The Jaguars clearly committed to two more years of Blake Bortles by extending their quarterback this offseason, but what happens if Bortles gets hurt or suffers a serious downturn in performance? Jacksonville's backup is Cody Kessler, who was barely capable of getting on the field for the Browns last season. Their third-stringer is sixth-round pick Tanner Lee. Moore is just ineffective enough to not spook Bortles, but solid enough to fill in if Bortles is unable to play.
New home: Jacksonville Jaguars
Alfred Morris, running back
After his yards per carry declined for four consecutive seasons, Morris finally took a leap back toward effectiveness by averaging 4.8 yards per rush across his 115 attempts. Some of that was thanks to a 70-yard run, but Morris finished 10th in DVOA and seventh in Success Rate, suggesting he was a consistently effective back. Ezekiel Elliott was better in both categories, so the offensive line clearly helped out Morris, but there's a useful zone runner in here.
Morris' most impressive season came as a rookie in Washington under Kyle Shanahan, so you can probably guess where I'm suggesting he could head. The 49ers made a major investment in Jerick McKinnon this offseason, but McKinnon wasn't an effective back in Minnesota and hasn't carried the ball more than 20 times once in a single game as a pro. With the loss Carlos Hyde in free agency, the primary backups to McKinnon are Matt Breida and Joe Williams. Morris could figure in as an insurance policy and change of pace for McKinnon.
New home: San Francisco 49ers
DeMarco Murray, running back
After a return to form in 2016, Murray fell off a cliff in Mike Mularkey's exotic smashmouth scheme last season. The Oklahoma product was dramatically outplayed by Derrick Henry and became a bit of a cause celebre for Titans fans, who weren't particularly upset when Tennessee cut Murray during the offseason and replaced him with Dion Lewis.
Murray probably shouldn't be a team's primary back, but he still offers enough as a pass-protector and occasional receiver to justify a roster spot as a team's RB2. He famously prefers to get the ball from a quarterback under center, so ideally, we would be able to find him a team that operates from center in need of a reserve halfback.
I'm trying to limit teams to one addition here, but I'll make an exception and throw out the Rams as a natural home for Murray. Los Angeles ran the ball 388 times from under center last season, which ranked second in the league behind the Saints. Todd Gurley is obviously going to get the bulk of those carries, but if Gurley gets hurt, Los Angeles' primary backup is Malcolm Brown, who has averaged 3.6 yards per carry without showing much as a receiver at this level.

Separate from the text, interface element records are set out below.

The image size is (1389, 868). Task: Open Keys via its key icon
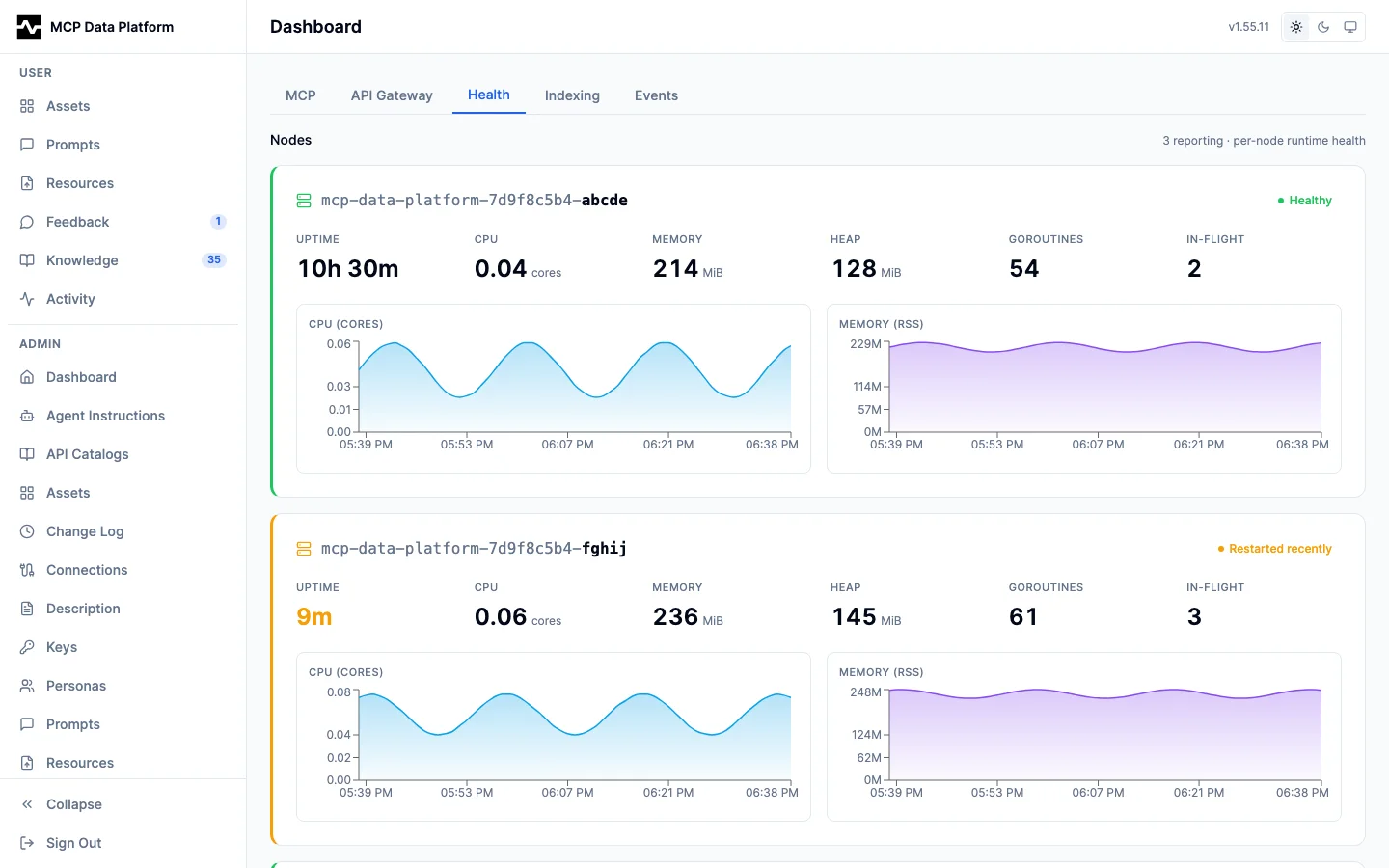click(27, 647)
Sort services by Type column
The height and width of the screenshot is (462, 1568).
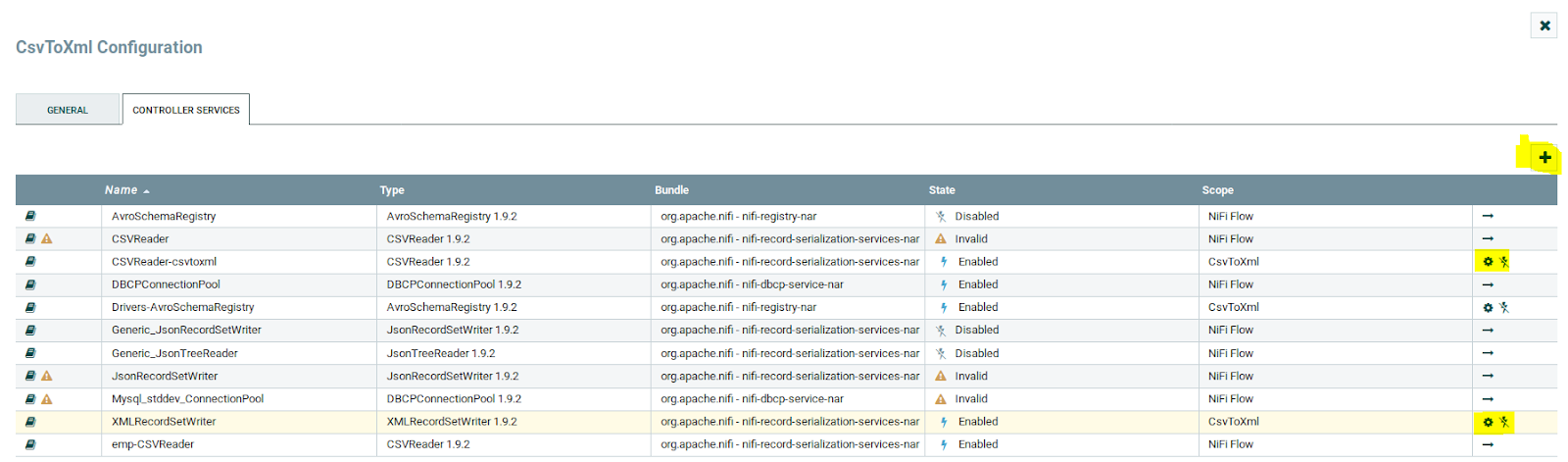[x=392, y=190]
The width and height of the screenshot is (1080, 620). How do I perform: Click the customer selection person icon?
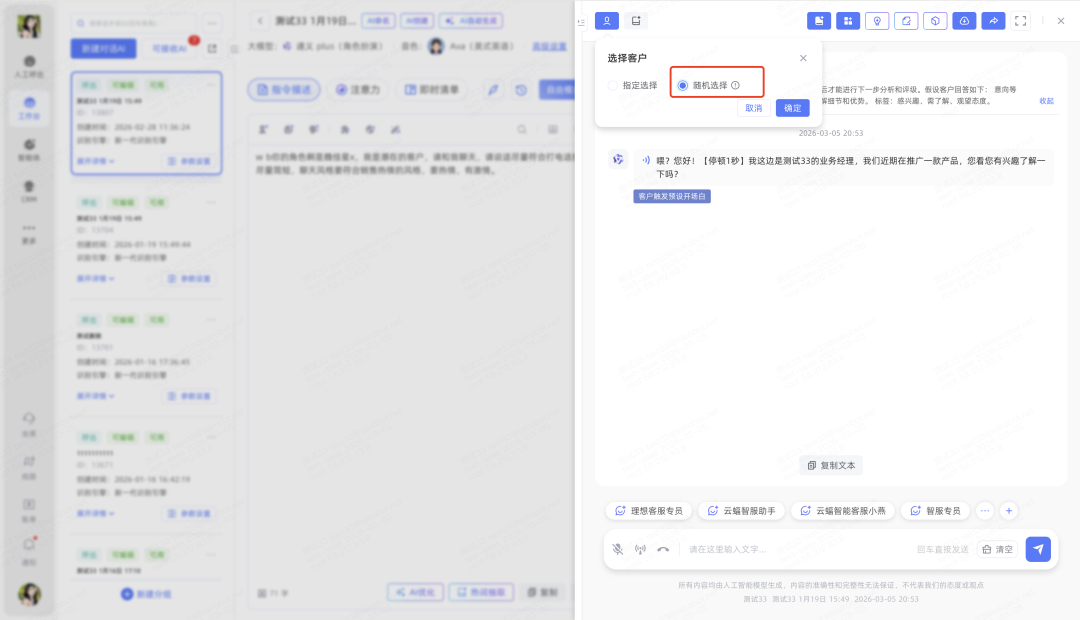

Murray might not be needed for more than 60 carries if Gurley stays healthy, but he would be a much-needed insurance policy for a back with a history of knee issues.
New home: Los Angeles Rams
Adrian Peterson, running back
The future Hall of Famer had two wildly productive games with the Cardinals, but AD ran the ball 93 times for a mere 236 yards in his other eight games, an average of just 2.5 yards per rush. He also didn't score in any of those eight appearances, finishing the season with just two touchdowns on 167 touches. You can squint and maybe make a case for Peterson's struggles -- he never found a steady role behind two superior backs in New Orleans and was playing behind a beat-up, replacement-level offensive line in Arizona -- but it's clear that we're coming close to the end of Peterson's career.
If this is it, perhaps now is the time for a long-rumored dalliance to come into existence. The Cowboys are left with just Rod Smith behind Elliott, and while Smith has been a reasonable backup, it seems plausible that Peterson could still be an upgrade as a 100-carry back while playing a couple of series per game. At the very least, he would sell plenty of jerseys for a team that isn't exactly teeming with skill-position weapons behind Elliott.